Impact of small variations of ischemia time after polyclonal antithymocyte globulins in a nonhuman primate model of ischemia-reperfusion injury.

Abstract

Ischemia-reperfusion injury leads to increased leukocyte adherence enhancing acute cellular rejection, causing microvascular dysfunction and tissue damage. The length of the ischemic time is important in clinical transplantation. Polyclonal antithymocyte globulins (pATGs) induce T-cell depletion and functional impairment of nondepleted lymphocytes. In this study cynomolgus monkeys were used to evaluate the impact of three different pATGs on the microcirculation, on leukocyte behavior and infiltration, as well as on tissue damage after two different periods of ischemia (60 and 150 minutes). pATGs were administered 30 minutes before ex vivo reperfusion.
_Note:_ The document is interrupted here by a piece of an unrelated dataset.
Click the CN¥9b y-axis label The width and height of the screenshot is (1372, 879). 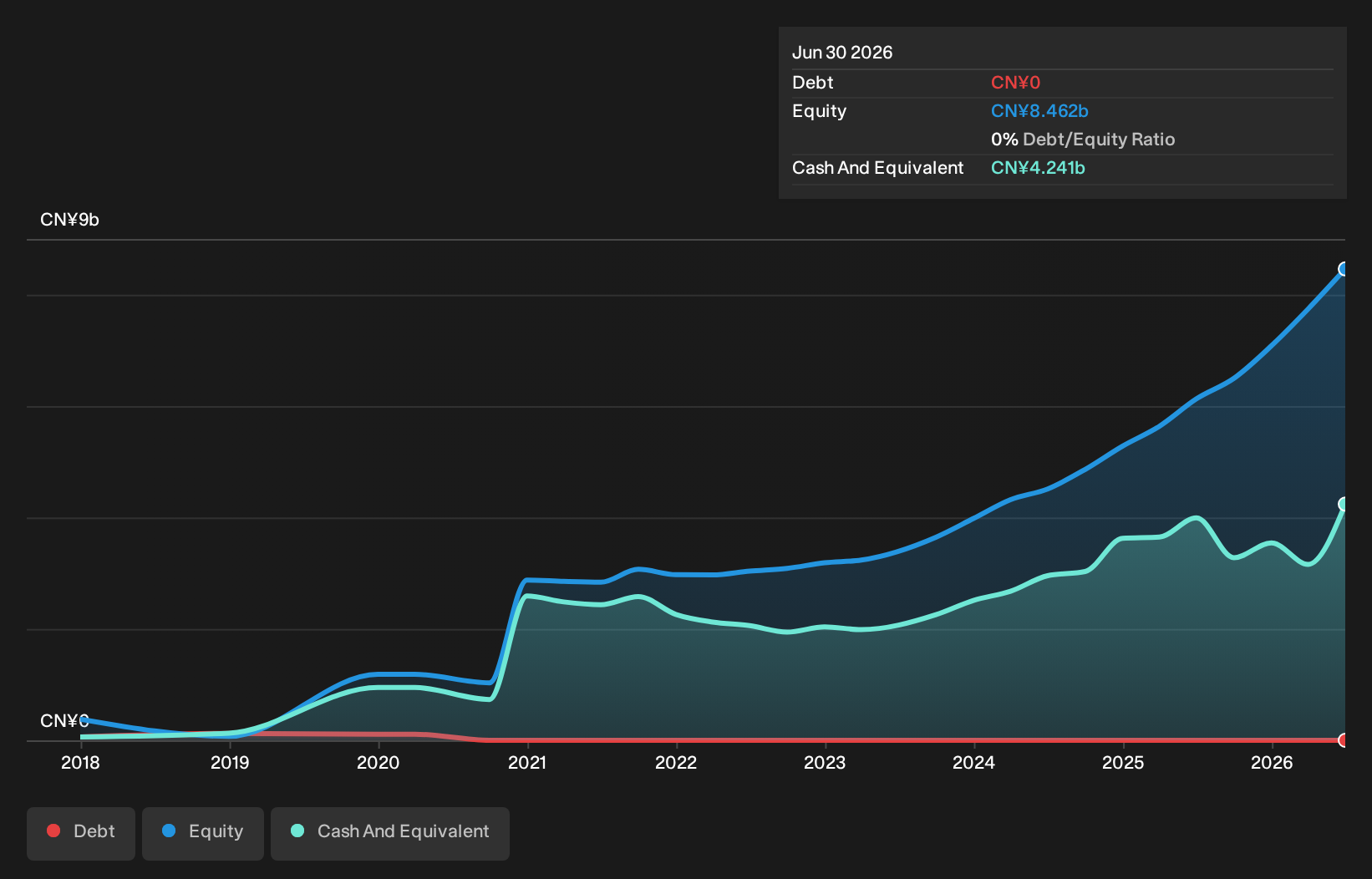click(x=69, y=220)
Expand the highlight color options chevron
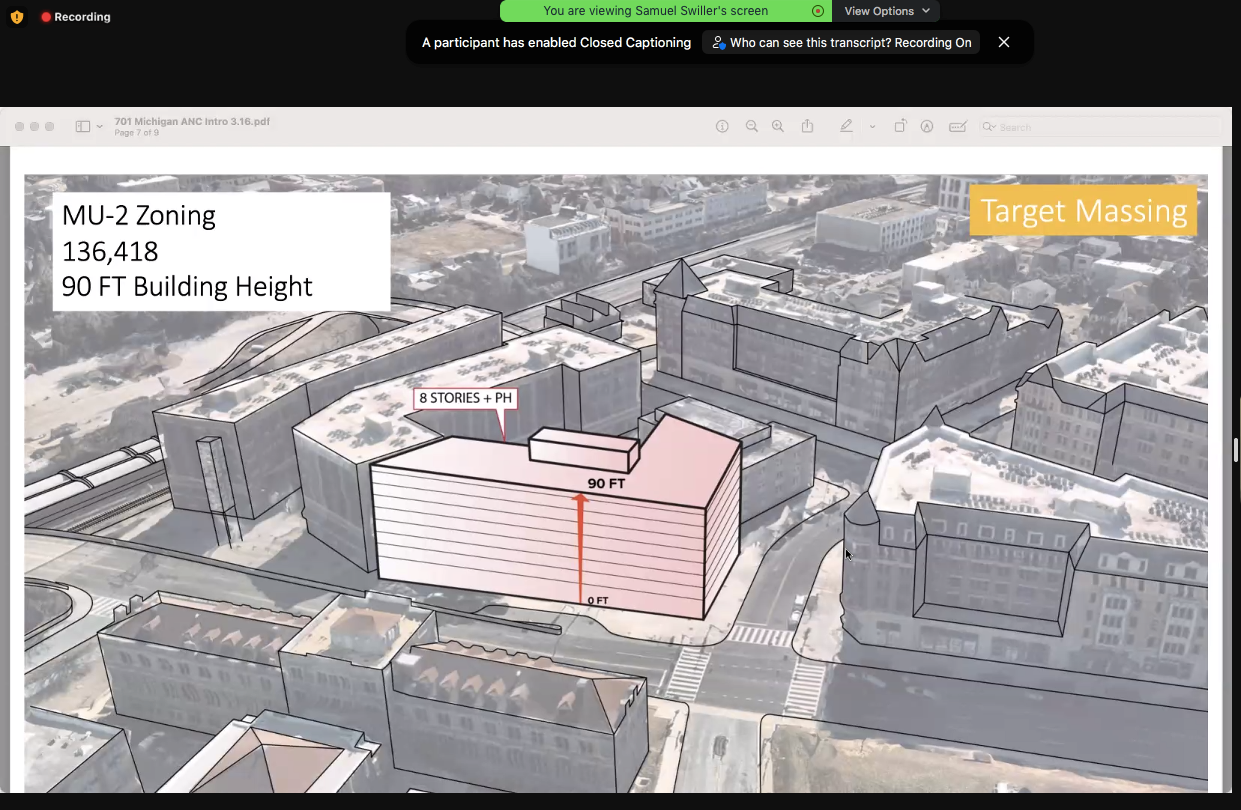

Using intravital fluorescence microscopy, the postreperfusion microcirculation was visualized in vivo. Morphologic analyses were performed on biopsies obtained after the experiments. Significant differences were observed between the two periods of ischemia in both the ATG-treated and control groups. Minimizing ischemia time, even in short intervals, improves the outcome of ischemia-reperfusion injury by reducing leukocyte adherence to the antigen-presenting endothelial cells, improving the microcirculation, and reducing tissue damage.